* The exercise
Give the rows below as a JSON list of strings, one string per line, with blank lines left out.

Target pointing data

[BEGIN]

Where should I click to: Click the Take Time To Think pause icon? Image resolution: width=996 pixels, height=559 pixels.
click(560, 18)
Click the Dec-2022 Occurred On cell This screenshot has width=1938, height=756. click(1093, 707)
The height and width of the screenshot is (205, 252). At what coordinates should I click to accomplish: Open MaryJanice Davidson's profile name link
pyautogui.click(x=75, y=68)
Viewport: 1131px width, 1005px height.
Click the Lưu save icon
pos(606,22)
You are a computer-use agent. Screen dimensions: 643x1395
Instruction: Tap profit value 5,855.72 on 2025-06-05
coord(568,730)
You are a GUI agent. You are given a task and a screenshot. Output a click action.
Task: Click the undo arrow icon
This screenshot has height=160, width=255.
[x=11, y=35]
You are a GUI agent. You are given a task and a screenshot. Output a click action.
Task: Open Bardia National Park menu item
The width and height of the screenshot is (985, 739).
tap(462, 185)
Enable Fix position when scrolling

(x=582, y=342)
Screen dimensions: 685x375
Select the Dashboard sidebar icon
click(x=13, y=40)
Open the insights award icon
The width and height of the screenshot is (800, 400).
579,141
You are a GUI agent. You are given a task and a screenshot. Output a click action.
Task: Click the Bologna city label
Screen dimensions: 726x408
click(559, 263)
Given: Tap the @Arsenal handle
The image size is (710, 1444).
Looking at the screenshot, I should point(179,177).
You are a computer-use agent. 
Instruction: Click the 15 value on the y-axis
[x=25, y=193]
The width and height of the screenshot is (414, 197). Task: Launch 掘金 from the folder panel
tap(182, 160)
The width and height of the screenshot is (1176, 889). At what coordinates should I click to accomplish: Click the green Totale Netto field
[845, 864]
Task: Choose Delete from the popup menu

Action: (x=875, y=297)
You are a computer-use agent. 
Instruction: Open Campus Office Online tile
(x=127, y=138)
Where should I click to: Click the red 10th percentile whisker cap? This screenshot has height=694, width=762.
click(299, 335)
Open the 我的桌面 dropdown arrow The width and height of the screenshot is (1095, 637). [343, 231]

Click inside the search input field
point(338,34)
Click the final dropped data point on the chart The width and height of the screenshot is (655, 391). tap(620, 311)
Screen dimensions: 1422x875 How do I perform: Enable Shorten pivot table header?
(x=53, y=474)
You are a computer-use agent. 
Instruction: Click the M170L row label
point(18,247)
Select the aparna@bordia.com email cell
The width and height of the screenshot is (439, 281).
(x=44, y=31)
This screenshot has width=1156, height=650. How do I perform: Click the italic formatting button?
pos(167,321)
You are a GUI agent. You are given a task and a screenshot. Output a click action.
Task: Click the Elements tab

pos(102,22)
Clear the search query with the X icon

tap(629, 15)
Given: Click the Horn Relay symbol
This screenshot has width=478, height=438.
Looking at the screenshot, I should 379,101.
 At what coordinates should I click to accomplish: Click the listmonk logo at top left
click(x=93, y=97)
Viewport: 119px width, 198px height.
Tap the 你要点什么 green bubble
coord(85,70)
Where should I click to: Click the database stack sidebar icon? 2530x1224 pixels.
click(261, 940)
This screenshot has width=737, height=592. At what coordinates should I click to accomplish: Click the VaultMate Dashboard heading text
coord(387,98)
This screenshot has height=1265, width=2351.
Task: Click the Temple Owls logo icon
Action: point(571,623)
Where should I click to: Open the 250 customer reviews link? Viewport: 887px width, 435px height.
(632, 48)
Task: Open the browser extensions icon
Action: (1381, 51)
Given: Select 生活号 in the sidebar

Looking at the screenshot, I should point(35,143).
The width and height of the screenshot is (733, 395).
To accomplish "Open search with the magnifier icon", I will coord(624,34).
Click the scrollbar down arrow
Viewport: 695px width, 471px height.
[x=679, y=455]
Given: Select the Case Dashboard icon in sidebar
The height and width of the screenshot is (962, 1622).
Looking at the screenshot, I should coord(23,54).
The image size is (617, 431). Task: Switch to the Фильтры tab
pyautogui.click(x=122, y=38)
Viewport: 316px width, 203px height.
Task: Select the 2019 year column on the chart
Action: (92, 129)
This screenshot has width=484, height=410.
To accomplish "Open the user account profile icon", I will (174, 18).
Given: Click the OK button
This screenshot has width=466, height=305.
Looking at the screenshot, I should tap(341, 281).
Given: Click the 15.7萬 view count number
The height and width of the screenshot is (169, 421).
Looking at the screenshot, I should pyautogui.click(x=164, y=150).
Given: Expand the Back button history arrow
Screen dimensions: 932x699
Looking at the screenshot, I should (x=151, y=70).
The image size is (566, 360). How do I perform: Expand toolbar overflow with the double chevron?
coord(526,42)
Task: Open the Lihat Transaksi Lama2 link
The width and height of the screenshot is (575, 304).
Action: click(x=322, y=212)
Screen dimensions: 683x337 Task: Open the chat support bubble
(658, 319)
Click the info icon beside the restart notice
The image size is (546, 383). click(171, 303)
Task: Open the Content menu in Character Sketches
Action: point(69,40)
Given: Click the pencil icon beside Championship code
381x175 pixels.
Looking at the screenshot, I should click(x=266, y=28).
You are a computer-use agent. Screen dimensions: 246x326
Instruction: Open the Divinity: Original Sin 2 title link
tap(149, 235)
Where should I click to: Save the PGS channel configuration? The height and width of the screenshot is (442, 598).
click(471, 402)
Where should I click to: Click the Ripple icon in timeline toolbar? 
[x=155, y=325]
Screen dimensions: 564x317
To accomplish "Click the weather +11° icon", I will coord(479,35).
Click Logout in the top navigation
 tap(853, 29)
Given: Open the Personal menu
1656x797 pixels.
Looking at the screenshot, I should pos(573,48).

[END]

* Answer to this task
[
  "Where should I click to: Click the Take Time To Think pause icon? Image resolution: width=996 pixels, height=559 pixels.",
  "click(560, 18)",
  "Click the Dec-2022 Occurred On cell This screenshot has width=1938, height=756. click(1093, 707)",
  "The height and width of the screenshot is (205, 252). At what coordinates should I click to accomplish: Open MaryJanice Davidson's profile name link",
  "pyautogui.click(x=75, y=68)",
  "Viewport: 1131px width, 1005px height.",
  "Click the Lưu save icon",
  "pos(606,22)",
  "You are a computer-use agent. Screen dimensions: 643x1395",
  "Instruction: Tap profit value 5,855.72 on 2025-06-05",
  "coord(568,730)",
  "You are a GUI agent. You are given a task and a screenshot. Output a click action.",
  "Task: Click the undo arrow icon",
  "This screenshot has height=160, width=255.",
  "[x=11, y=35]",
  "You are a GUI agent. You are given a task and a screenshot. Output a click action.",
  "Task: Open Bardia National Park menu item",
  "The width and height of the screenshot is (985, 739).",
  "tap(462, 185)",
  "Enable Fix position when scrolling",
  "(x=582, y=342)",
  "Screen dimensions: 685x375",
  "Select the Dashboard sidebar icon",
  "click(x=13, y=40)",
  "Open the insights award icon",
  "The width and height of the screenshot is (800, 400).",
  "579,141",
  "You are a GUI agent. You are given a task and a screenshot. Output a click action.",
  "Task: Click the Bologna city label",
  "Screen dimensions: 726x408",
  "click(559, 263)",
  "Given: Tap the @Arsenal handle",
  "The image size is (710, 1444).",
  "Looking at the screenshot, I should point(179,177).",
  "You are a computer-use agent. ",
  "Instruction: Click the 15 value on the y-axis",
  "[x=25, y=193]",
  "The width and height of the screenshot is (414, 197). Task: Launch 掘金 from the folder panel",
  "tap(182, 160)",
  "The width and height of the screenshot is (1176, 889). At what coordinates should I click to accomplish: Click the green Totale Netto field",
  "[845, 864]",
  "Task: Choose Delete from the popup menu",
  "Action: (x=875, y=297)",
  "You are a computer-use agent. ",
  "Instruction: Open Campus Office Online tile",
  "(x=127, y=138)",
  "Where should I click to: Click the red 10th percentile whisker cap? This screenshot has height=694, width=762.",
  "click(299, 335)",
  "Open the 我的桌面 dropdown arrow The width and height of the screenshot is (1095, 637). [343, 231]",
  "Click inside the search input field",
  "point(338,34)",
  "Click the final dropped data point on the chart The width and height of the screenshot is (655, 391). tap(620, 311)",
  "Screen dimensions: 1422x875 How do I perform: Enable Shorten pivot table header?",
  "(x=53, y=474)",
  "You are a computer-use agent. ",
  "Instruction: Click the M170L row label",
  "point(18,247)",
  "Select the aparna@bordia.com email cell",
  "The width and height of the screenshot is (439, 281).",
  "(x=44, y=31)",
  "This screenshot has width=1156, height=650. How do I perform: Click the italic formatting button?",
  "pos(167,321)",
  "You are a GUI agent. You are given a task and a screenshot. Output a click action.",
  "Task: Click the Elements tab",
  "pos(102,22)",
  "Clear the search query with the X icon",
  "tap(629, 15)",
  "Given: Click the Horn Relay symbol",
  "This screenshot has width=478, height=438.",
  "Looking at the screenshot, I should 379,101.",
  " At what coordinates should I click to accomplish: Click the listmonk logo at top left",
  "click(x=93, y=97)",
  "Viewport: 119px width, 198px height.",
  "Tap the 你要点什么 green bubble",
  "coord(85,70)",
  "Where should I click to: Click the database stack sidebar icon? 2530x1224 pixels.",
  "click(261, 940)",
  "This screenshot has width=737, height=592. At what coordinates should I click to accomplish: Click the VaultMate Dashboard heading text",
  "coord(387,98)",
  "This screenshot has height=1265, width=2351.",
  "Task: Click the Temple Owls logo icon",
  "Action: point(571,623)",
  "Where should I click to: Open the 250 customer reviews link? Viewport: 887px width, 435px height.",
  "(632, 48)",
  "Task: Open the browser extensions icon",
  "Action: (1381, 51)",
  "Given: Select 生活号 in the sidebar",
  "Looking at the screenshot, I should point(35,143).",
  "The width and height of the screenshot is (733, 395).",
  "To accomplish \"Open search with the magnifier icon\", I will coord(624,34).",
  "Click the scrollbar down arrow",
  "Viewport: 695px width, 471px height.",
  "[x=679, y=455]",
  "Given: Select the Case Dashboard icon in sidebar",
  "The height and width of the screenshot is (962, 1622).",
  "Looking at the screenshot, I should coord(23,54).",
  "The image size is (617, 431). Task: Switch to the Фильтры tab",
  "pyautogui.click(x=122, y=38)",
  "Viewport: 316px width, 203px height.",
  "Task: Select the 2019 year column on the chart",
  "Action: (92, 129)",
  "This screenshot has width=484, height=410.",
  "To accomplish \"Open the user account profile icon\", I will (174, 18).",
  "Given: Click the OK button",
  "This screenshot has width=466, height=305.",
  "Looking at the screenshot, I should tap(341, 281).",
  "Given: Click the 15.7萬 view count number",
  "The height and width of the screenshot is (169, 421).",
  "Looking at the screenshot, I should pyautogui.click(x=164, y=150).",
  "Given: Expand the Back button history arrow",
  "Screen dimensions: 932x699",
  "Looking at the screenshot, I should (x=151, y=70).",
  "The image size is (566, 360). How do I perform: Expand toolbar overflow with the double chevron?",
  "coord(526,42)",
  "Task: Open the Lihat Transaksi Lama2 link",
  "The width and height of the screenshot is (575, 304).",
  "Action: click(x=322, y=212)",
  "Screen dimensions: 683x337 Task: Open the chat support bubble",
  "(658, 319)",
  "Click the info icon beside the restart notice",
  "The image size is (546, 383). click(171, 303)",
  "Task: Open the Content menu in Character Sketches",
  "Action: point(69,40)",
  "Given: Click the pencil icon beside Championship code",
  "381x175 pixels.",
  "Looking at the screenshot, I should click(x=266, y=28).",
  "You are a computer-use agent. Screen dimensions: 246x326",
  "Instruction: Open the Divinity: Original Sin 2 title link",
  "tap(149, 235)",
  "Where should I click to: Save the PGS channel configuration? The height and width of the screenshot is (442, 598).",
  "click(471, 402)",
  "Where should I click to: Click the Ripple icon in timeline toolbar? ",
  "[x=155, y=325]",
  "Screen dimensions: 564x317",
  "To accomplish \"Click the weather +11° icon\", I will coord(479,35).",
  "Click Logout in the top navigation",
  " tap(853, 29)",
  "Given: Open the Personal menu",
  "1656x797 pixels.",
  "Looking at the screenshot, I should pos(573,48)."
]